Does Knowledge require denotation?

An interesting question, Anon. Denotation means many related things, in different disciplines, and in all of them, I believe the answer is no. Denotation is a not a sufficient prerequisite for knowledge.

Going through Denotation:

  • In linguistics and semiotics, knowing the denotation/sense of a word is knowing only a narrow subset of its meaning: you also need to know its connotative, emotional meaning to know how the word works in context. Knowing that assertive and bossy refer to the same kind of attitude doesn’t mean you know how to use them appropriately.
  • In logic, we can go further: the denotation as the extension/sense of a word, the set of all things to which a word applies, is an unworkably narrow kind of meaning. To use the hackneyed example, the Morning Star and the Evening Star have two different senses, even if they both refer to {Venus}. The Present King of France and the President of Australia have different senses, even if their denotation is the null set in both cases.
  • In fact, inasmuch as the Present King of France and the President of Australia don’t have a denotation (a set of things they refer to in the world), denotation isn’t even a necessary component of meaning—and therefore of knowledge as the destination of meaning. You can know about things that don’t exist—and which therefore have no denotation.
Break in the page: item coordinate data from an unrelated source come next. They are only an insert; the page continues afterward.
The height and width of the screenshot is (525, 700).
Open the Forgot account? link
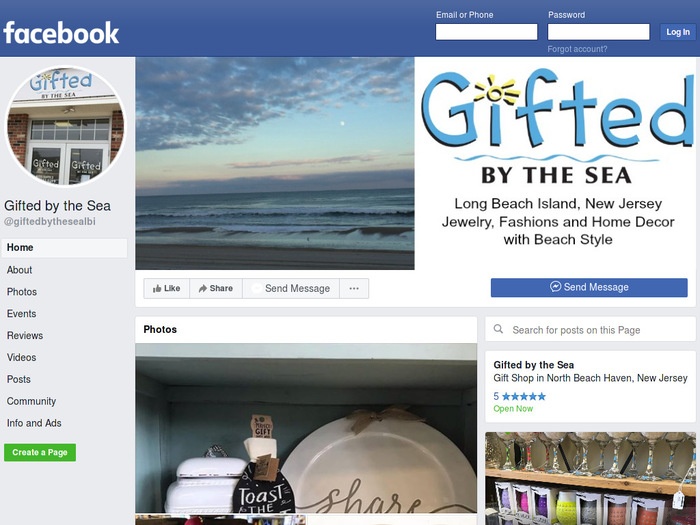[x=577, y=49]
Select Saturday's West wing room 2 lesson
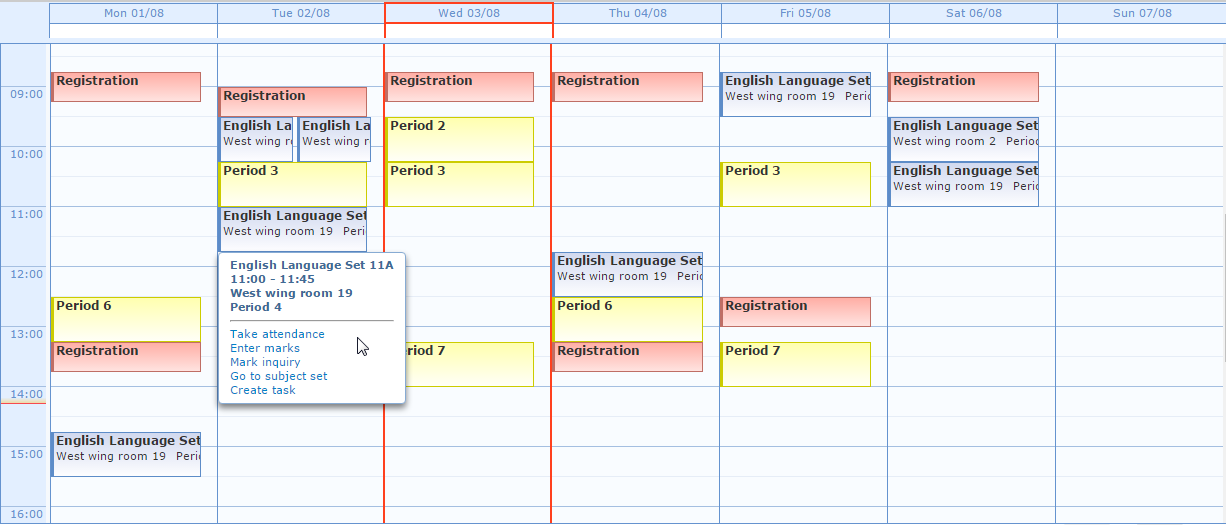Image resolution: width=1226 pixels, height=525 pixels. (964, 139)
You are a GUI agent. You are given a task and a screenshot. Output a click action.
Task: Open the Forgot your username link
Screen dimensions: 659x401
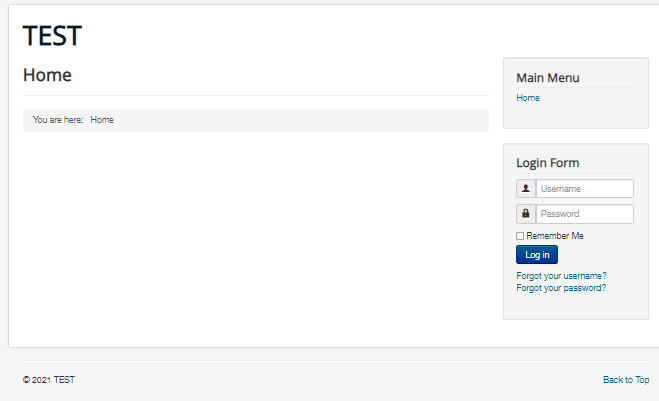click(561, 276)
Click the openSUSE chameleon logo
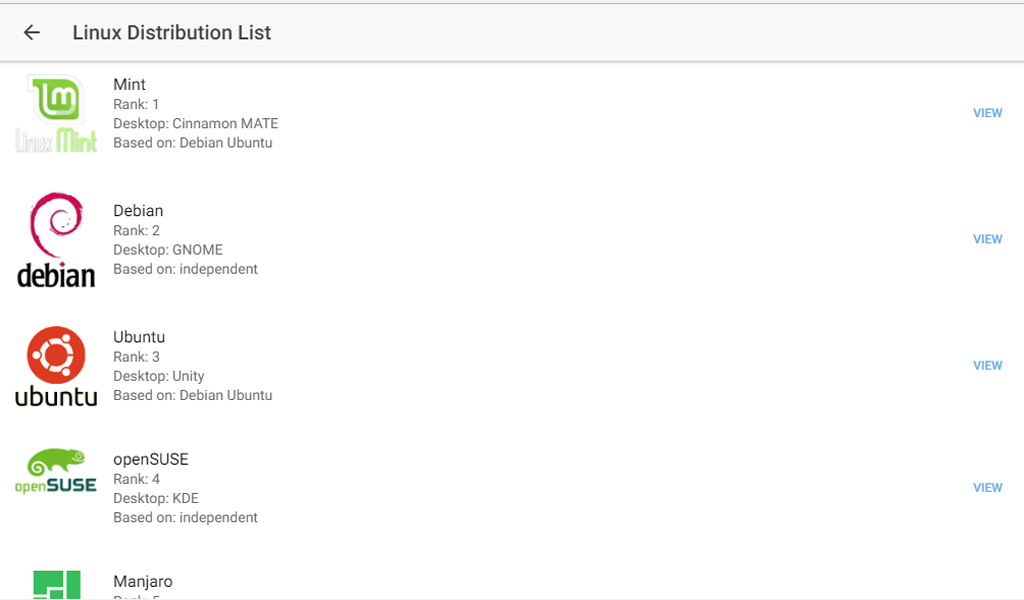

Do I hyphenate “upper middle class family”, if yes, then how?

Yes, hyphenation is less fashionable than it used to be, and yes, people think that it is finicky to introduce a distinction between two levels of punctuation.
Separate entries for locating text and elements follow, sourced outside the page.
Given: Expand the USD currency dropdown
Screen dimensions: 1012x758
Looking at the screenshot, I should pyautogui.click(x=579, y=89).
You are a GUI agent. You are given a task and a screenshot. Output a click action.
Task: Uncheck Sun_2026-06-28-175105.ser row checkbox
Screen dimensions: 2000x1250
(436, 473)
But may the fire of a thousand Harts and Fowlers rain down on all respondents, for not one of them suggesting as an alternative something involving an en-dash:

upper-middle–class family.

Regrettably, that would these days be regarded as an affectation. Particularly as most people don’t know how to type en-dashes (even if they do know what they are).

It is true, though, that upper middle class family without hyphens will usually be understood just fine, and hyphens are more avoided these days than not.

I disagree with Paulette Smythe and agree with Jeff Christensen, btw: the nesting is surely (upper middle) class, not upper (middle class).